I am trying to get the source code of Barack Obama's Wikipedia page and save it to a file.

Everything works well until I open the file and see some weird characters in it:

image

As you can see, EOT1024 appears in the file, but it does not appear in the website's actual source code, which I checked using Google Chrome. I would like to know why this is happening, and how I can stop it from happening.

My code:

#include <iostream>
#include <windows.h>
#include <wininet.h>
#include <fstream>
int main(){
    std::string textLink = "https://en.wikipedia.org/wiki/Barack_Obama";
    std::ofstream file;
    HINTERNET hInternet, hFile;
    char buf[1024];
    DWORD bytes_read;
    int finished = 0;
    bool e=false;
    std::string waste;

        file.open("data.txt",std::ios::out);
        hInternet = InternetOpenW(L"Whatever", INTERNET_OPEN_TYPE_PRECONFIG, NULL, NULL, 0);
        if (hInternet == NULL) {
            printf("InternetOpen failed\n");
        }
        hFile = InternetOpenUrl(hInternet, textLink.c_str(), NULL, 0L, 0, 0);
        if (hFile == NULL) {
            printf("InternetOpenUrl failed\n");
        }
        while (!finished) {
            if (InternetReadFile(hFile, buf, sizeof(buf), &bytes_read)) {
                if (bytes_read > 0) {
                    file  << bytes_read << buf;
                }
                else {
                    finished = 1;
                }
            }
            else {
                printf("InternetReadFile failed\n");
                finished = 1;
            }
        }
        InternetCloseHandle(hInternet);
        InternetCloseHandle(hFile);
        file.close();
}

I have the text file as I view it in Notepad++ right here:

https://drive.google.com/open?id=1Ty-a1o29RWSQiO1zTLym6XH4dJvUjpTO

I don't understand why I would get those characters in the data.txt file that I write to.

NOTE: occasionally, instead of seeing EOT1024, I even get EOT21, EOT1016, and other seemingly random characters.

1 Answers

5
Lightness Races in Orbit On Best Solutions

You're literally writing the integer bytes_read to the file:

file  << bytes_read << buf;

There's your "1024" (on the occasions that 1024 bytes were read).

Don't do that.

Furthermore, it looks like you're assuming buf is null-terminated.

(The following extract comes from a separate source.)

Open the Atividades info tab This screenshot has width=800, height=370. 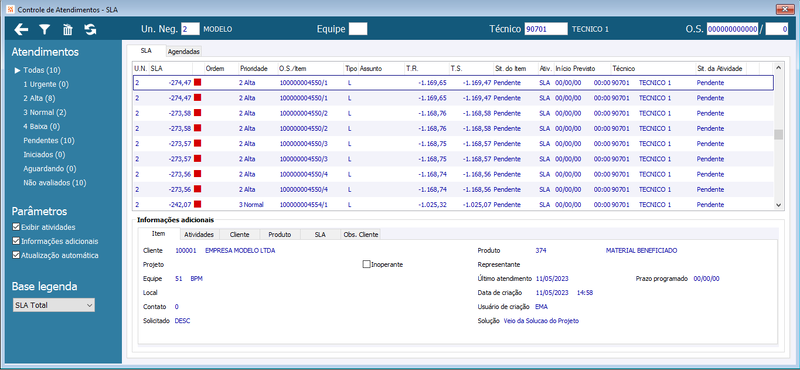pos(199,234)
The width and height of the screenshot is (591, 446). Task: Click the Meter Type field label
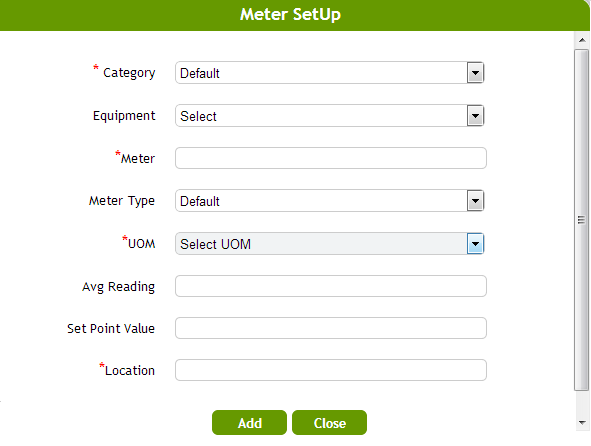click(122, 201)
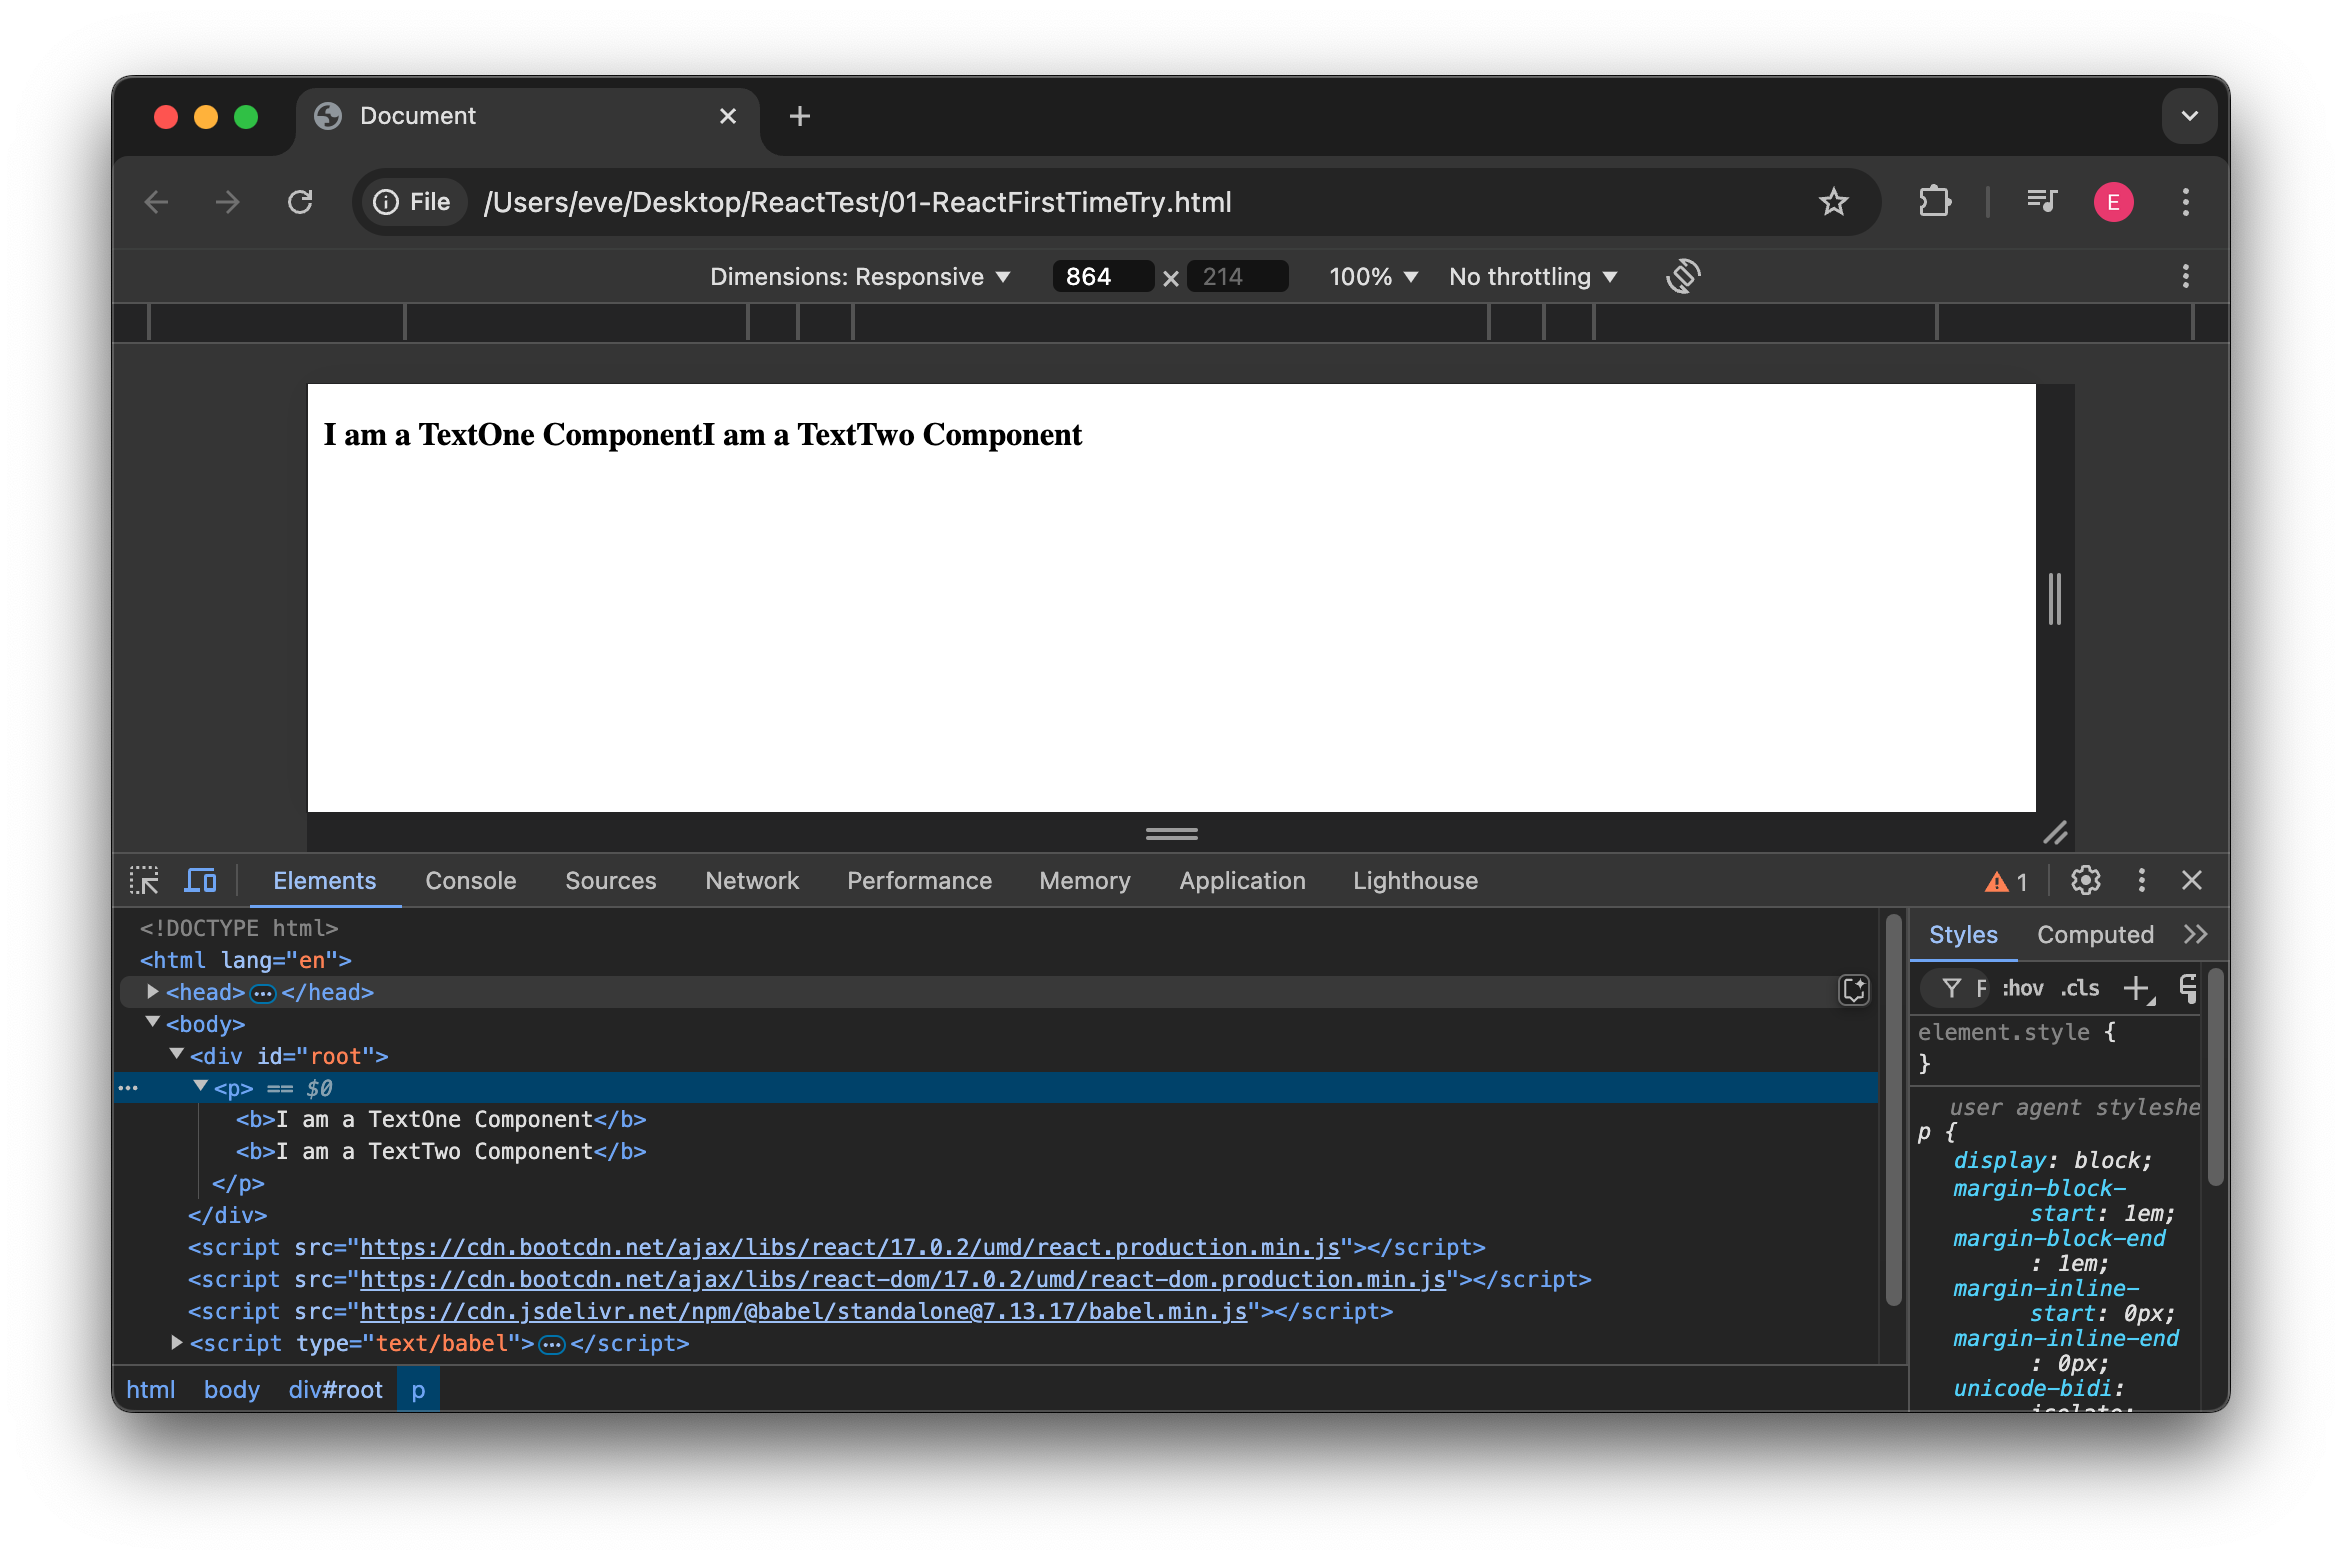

Instead, stream the first bytes_read of buf; that's why you have that integer.

So:

file.write(&buf[0], bytes_read);

Consult the documentation:

A normal read retrieves the specified dwNumberOfBytesToRead for each call to InternetReadFile until the end of the file is reached. To ensure all data is retrieved, an application must continue to call the InternetReadFile function until the function returns TRUE and the lpdwNumberOfBytesRead parameter equals zero.